I’m sure it will be no surprise that one of my favorite ways to relax on a Friday night is by cozying up on the couch with my pup, a big glass of biodynamic wine, and turning on a documentary that will further help me live a healthy and sustainable life! Documentaries, specifically ones focused on our health or the health of our planet, are great because they dial things down in a way that makes it easy to understand and create an actionable plan in our everyday lives.
I created a list of some awesome documentaries that I highly recommend if you’re interested in living a more health-focused life. These documentaries all expose the countless health and food system problems in America (there are MANY), and what we can do as consumers to become healthier for ourselves, and the planet. Each film is heart-wrenching in different ways, sometimes controversial, and all equally important and entertaining! 📺
It’s easy to want to run to your makeup bag or bathroom cabinet immediately following this four-part documentary series (2022) that exposes the cosmetic and personal care industries. Narrated by the adorably engaging Keke Palmer, each episode narrows in on a different subject: makeup, nails, skin, and hair, and then highlights the negative side of each one.

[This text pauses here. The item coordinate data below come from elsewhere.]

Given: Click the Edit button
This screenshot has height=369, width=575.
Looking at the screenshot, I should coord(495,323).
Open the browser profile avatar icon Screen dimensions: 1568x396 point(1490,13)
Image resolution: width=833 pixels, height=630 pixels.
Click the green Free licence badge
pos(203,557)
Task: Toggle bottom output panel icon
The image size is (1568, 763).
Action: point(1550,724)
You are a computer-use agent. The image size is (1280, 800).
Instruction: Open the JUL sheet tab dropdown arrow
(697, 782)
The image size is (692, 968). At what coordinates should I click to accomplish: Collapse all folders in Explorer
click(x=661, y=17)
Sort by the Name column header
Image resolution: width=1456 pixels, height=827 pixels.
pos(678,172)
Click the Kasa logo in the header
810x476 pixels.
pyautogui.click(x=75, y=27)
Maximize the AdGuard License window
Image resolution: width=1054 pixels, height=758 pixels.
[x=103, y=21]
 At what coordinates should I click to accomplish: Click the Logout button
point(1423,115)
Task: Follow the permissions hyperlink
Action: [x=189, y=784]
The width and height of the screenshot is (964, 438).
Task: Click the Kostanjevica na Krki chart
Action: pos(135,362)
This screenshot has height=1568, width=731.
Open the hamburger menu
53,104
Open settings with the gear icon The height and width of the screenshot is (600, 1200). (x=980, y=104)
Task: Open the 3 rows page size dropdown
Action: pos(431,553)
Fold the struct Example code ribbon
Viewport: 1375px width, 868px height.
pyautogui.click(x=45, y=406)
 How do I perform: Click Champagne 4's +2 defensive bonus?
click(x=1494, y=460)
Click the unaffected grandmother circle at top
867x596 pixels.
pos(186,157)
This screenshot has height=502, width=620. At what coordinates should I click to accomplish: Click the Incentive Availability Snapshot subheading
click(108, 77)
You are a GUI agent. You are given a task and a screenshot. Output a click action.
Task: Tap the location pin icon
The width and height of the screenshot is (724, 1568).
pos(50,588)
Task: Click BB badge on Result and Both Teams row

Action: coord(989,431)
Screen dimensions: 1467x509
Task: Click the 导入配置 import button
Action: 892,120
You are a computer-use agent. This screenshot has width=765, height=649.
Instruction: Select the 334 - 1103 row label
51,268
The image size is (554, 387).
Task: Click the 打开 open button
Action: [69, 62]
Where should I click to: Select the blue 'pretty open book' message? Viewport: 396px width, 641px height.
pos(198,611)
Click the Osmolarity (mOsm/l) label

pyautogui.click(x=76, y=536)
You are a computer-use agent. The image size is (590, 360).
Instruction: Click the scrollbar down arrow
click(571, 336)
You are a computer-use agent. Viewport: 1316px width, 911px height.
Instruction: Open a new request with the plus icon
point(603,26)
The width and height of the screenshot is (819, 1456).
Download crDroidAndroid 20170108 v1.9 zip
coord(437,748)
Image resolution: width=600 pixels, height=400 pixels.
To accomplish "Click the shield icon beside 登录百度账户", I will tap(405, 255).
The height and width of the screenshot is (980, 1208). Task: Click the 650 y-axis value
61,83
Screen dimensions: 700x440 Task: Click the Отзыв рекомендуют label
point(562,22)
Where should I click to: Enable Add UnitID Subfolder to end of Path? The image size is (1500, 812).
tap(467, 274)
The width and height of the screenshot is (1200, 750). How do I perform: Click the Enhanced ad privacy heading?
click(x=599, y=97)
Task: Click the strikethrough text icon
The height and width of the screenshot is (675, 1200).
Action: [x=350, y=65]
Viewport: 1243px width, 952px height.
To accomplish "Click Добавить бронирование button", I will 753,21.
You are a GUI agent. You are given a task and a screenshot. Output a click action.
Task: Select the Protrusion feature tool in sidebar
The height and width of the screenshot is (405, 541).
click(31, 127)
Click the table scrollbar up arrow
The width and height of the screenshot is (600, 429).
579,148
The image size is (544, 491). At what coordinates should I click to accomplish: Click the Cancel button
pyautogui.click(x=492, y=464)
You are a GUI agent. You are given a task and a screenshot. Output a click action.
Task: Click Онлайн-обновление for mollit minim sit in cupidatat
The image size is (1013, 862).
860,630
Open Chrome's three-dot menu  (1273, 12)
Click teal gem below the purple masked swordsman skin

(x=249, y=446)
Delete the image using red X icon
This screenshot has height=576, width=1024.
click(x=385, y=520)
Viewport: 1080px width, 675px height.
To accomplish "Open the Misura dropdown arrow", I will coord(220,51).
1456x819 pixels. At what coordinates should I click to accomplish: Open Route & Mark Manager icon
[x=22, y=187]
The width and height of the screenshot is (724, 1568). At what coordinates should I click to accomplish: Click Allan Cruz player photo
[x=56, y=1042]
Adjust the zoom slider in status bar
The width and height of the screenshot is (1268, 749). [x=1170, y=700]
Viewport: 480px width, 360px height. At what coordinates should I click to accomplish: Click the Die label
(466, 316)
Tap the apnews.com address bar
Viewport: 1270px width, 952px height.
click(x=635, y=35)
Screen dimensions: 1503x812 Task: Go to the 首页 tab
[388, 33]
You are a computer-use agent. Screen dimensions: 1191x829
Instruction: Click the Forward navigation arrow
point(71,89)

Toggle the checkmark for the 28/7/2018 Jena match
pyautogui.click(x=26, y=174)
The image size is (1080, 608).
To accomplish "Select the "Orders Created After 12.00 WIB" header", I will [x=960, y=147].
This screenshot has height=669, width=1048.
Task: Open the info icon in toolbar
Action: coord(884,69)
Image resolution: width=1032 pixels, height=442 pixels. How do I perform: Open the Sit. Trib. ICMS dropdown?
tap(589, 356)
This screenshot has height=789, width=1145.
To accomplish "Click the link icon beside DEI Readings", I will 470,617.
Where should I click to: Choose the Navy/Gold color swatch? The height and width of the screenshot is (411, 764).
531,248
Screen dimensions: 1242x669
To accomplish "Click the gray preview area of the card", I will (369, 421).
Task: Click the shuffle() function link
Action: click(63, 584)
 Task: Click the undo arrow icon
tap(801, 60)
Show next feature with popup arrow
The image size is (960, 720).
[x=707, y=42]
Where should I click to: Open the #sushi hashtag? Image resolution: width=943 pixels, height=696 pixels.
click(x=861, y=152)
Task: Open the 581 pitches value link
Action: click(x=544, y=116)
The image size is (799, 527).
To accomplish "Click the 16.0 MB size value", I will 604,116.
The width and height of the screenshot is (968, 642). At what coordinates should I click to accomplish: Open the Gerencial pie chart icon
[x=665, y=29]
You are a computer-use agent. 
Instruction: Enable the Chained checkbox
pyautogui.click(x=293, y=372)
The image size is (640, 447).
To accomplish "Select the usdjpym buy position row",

At the end of the day, these industries all have one major thing in common: making money. Throughout the film, Amy Ziering and Kirby Dick investigate these trillion-dollar industries, uncovering the deep, dark secrets about how far they will go to make a profit, with zero regard for the health and safety of their customers. Although the manufacturers involved have denied that their products are harmful, many claims have been made regarding very serious health concerns such as skin problems, memory loss, reproductive issues, scalp sores, and even cancer.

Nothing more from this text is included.